Week after week we were battered by obscene margins. Ten, eleven, thirteen goals conceded was common. Our main striker, Nigel, once scored a hatrick in a thrilling 5-3 defeat and finished the season as top-scorer, with three. Honestly, I'm not exaggerating, letting in less than ten was a decent days work and it is a testament to football's ability to foster the imaginings of young boys that we all still believed that one day we might become stars.

I spent two years at St “Never mind, you played well” Boys FC before landing a big move to Carrigaline United in Cork at the tender age of eleven. The deal was brokered by my Dad who somehow managed to wangle a new job at precisely the same time!

This was where my career really took off. We seldom lost by more than seven at Carrigaline and even, on rare occasions when the planets aligned, managed the odd win. This was new territory for me and my confidence swelled. I even scored a few goals... you know, those things that other teams got. With the help of a forward thinking referee who believed that a cynical foul deserved a penalty, regardless of where on the pitch the offence was committed, I once scored a hatrick of spot kicks against Douglas Hall and I became the first member of our team to be able to reach the six yard box with a corner kick. Surely now the call from across the water would come.

Patiently, I played on, up through the various age groups, occasionally monitoring the touchlines for serious looking strangers with trilbies and notepads. I scored a goal against Crofton Celtic at Turners Cross, then just a field with nets that hung flat against the goal frame. I performed a perfect overhead kick against Ballincollig that, had it not flown several yards wide, would surely have made the shortlist for Match of the Day's goal of the season. And I once hit a free kick that smashed so impressively off the crossbar that I was secretly pleased that it hadn't gone in. My CV was becoming difficult to ignore.

But nothing happened. Until, that is, I turned sixteen and was asked to join our Mens team for a pre-season trip to Waterford. Unlike the teams I played with, our mens team was quite good. They actually won cups, instead of just entering them.

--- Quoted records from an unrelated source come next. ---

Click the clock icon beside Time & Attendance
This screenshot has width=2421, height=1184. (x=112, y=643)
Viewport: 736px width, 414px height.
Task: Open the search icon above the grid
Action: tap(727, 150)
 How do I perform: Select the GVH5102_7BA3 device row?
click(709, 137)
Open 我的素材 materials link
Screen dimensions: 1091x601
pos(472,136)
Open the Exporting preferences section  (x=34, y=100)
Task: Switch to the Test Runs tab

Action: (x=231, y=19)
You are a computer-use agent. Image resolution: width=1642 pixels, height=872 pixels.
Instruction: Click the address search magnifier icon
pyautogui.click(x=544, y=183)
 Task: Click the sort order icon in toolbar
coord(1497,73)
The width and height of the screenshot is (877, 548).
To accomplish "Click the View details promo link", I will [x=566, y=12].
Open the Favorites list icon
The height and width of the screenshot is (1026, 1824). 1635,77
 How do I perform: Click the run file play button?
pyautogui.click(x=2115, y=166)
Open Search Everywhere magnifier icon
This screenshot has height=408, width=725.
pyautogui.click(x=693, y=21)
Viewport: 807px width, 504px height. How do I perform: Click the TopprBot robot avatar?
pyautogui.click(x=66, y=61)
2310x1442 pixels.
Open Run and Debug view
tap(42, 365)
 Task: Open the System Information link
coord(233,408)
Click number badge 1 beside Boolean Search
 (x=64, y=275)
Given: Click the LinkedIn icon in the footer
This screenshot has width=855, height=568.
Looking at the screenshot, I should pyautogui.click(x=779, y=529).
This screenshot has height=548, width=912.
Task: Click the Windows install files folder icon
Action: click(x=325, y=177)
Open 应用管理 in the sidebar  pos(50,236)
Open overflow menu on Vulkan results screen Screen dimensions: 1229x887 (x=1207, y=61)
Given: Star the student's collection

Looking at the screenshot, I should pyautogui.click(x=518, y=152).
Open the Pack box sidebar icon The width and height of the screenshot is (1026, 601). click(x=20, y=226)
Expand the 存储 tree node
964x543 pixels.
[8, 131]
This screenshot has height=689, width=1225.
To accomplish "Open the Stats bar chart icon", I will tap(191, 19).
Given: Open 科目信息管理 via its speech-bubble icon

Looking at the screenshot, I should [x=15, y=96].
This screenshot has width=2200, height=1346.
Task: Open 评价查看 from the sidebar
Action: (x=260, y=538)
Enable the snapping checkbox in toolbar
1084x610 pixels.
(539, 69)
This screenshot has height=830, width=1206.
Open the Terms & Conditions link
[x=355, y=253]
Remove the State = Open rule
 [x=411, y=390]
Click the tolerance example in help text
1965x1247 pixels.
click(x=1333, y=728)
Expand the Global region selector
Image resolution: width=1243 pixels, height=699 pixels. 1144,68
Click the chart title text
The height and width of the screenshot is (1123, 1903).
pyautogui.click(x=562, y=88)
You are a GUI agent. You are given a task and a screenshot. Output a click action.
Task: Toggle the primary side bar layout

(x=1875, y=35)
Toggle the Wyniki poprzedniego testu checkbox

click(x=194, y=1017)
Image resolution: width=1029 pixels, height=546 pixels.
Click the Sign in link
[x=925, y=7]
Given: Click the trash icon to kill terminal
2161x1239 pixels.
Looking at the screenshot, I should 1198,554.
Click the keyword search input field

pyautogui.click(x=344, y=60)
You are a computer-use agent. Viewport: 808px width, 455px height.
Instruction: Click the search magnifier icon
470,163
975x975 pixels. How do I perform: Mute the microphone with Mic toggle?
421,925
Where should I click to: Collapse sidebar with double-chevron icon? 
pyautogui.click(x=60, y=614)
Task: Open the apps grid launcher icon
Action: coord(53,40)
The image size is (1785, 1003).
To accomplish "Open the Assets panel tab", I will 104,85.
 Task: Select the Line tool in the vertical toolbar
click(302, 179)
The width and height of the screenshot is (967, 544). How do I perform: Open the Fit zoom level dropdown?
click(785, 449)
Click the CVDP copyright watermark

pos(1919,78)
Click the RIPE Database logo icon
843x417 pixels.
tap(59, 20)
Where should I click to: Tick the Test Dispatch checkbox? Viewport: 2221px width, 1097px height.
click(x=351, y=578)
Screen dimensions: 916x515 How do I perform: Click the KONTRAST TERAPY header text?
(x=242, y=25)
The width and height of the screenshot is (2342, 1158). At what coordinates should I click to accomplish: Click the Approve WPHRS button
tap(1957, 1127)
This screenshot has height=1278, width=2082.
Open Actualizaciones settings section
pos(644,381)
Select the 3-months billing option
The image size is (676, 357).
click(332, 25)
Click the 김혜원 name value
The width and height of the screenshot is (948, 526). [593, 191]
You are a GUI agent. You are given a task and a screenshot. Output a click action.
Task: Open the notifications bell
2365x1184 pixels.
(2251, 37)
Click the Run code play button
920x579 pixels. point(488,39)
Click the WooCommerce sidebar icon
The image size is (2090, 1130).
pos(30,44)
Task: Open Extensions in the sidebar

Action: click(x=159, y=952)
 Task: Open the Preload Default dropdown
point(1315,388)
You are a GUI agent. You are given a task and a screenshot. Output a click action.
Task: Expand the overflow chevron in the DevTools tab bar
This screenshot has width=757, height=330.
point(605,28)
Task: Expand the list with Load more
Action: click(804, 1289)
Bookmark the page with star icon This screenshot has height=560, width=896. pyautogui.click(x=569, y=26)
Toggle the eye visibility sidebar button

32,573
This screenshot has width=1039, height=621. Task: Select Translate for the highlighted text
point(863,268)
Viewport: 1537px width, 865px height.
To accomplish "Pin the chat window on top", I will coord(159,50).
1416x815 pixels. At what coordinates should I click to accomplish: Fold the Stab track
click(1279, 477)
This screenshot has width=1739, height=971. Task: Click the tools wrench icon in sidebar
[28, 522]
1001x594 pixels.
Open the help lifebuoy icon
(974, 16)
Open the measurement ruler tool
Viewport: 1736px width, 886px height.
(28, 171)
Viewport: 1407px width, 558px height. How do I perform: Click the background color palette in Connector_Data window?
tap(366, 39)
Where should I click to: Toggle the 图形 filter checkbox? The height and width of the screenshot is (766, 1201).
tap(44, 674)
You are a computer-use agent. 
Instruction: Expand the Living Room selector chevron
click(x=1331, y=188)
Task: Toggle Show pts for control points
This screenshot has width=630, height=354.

The coach, Charlie, was an Englishman who was alleged to have some tenuous connection with Sunderland and he had arranged a friendly against Waterford United. I was deemed to have sufficient promise to be brought along for the experience.



I thought I was just going on a jolly but when we got there I was named in the starting eleven, which endeared me greatly to the rest of the lads. This was a big trip for them too and now one of them had to sit on the bench while the kid got a run out. I should have been thrilled, over the moon, “unable to put it into words, Des”. But I wasn't, I was “sick as a parrot, Tony”. I was terrified.

And matters took a turn for the worse when I realised I was going to be marked by Alfie Hale. Alfie had played for Aston Villa in his day and earned 14 caps for the Irish international team in the seventies. He must have been in his forties at that point but he was still a tough little bastard and I was a weedy little 16 year old who considered a sexy nutmeg against the full back from Ringmahon Rangers as one of his crowning achievements. I suddenly decided that dreaming about being a footballer was a whole lot more fun than actually trying to be one.

I did not play well and Alfie retired himself to the bench at half time, job done. Nothing to worry about there lads. I scuffled about for the rest of the game, trying to look busy but, although we won the game 2-1, my one and only brush with League of Ireland football was a resounding failure. On the up side, later that night in a nightclub in Tramore, I copped off with a jaw droppingly gorgeous local girl while Je T'aime played in the background. It was an achievement that was loudly cheered by the rest of the team when I eventually stumbled back onto the coach at the end of the night. I guess heroism comes in many different shapes and forms.

So be patient the next time you are collared by a drunken bar fly who claims he used to play with Paul McGrath before he made it. And offer the time of day to the old soak who swears he was supposed to go for trials to the Villa “except I had an injury you see”. After all, we are all in the gutter but some of us are looking at the stars.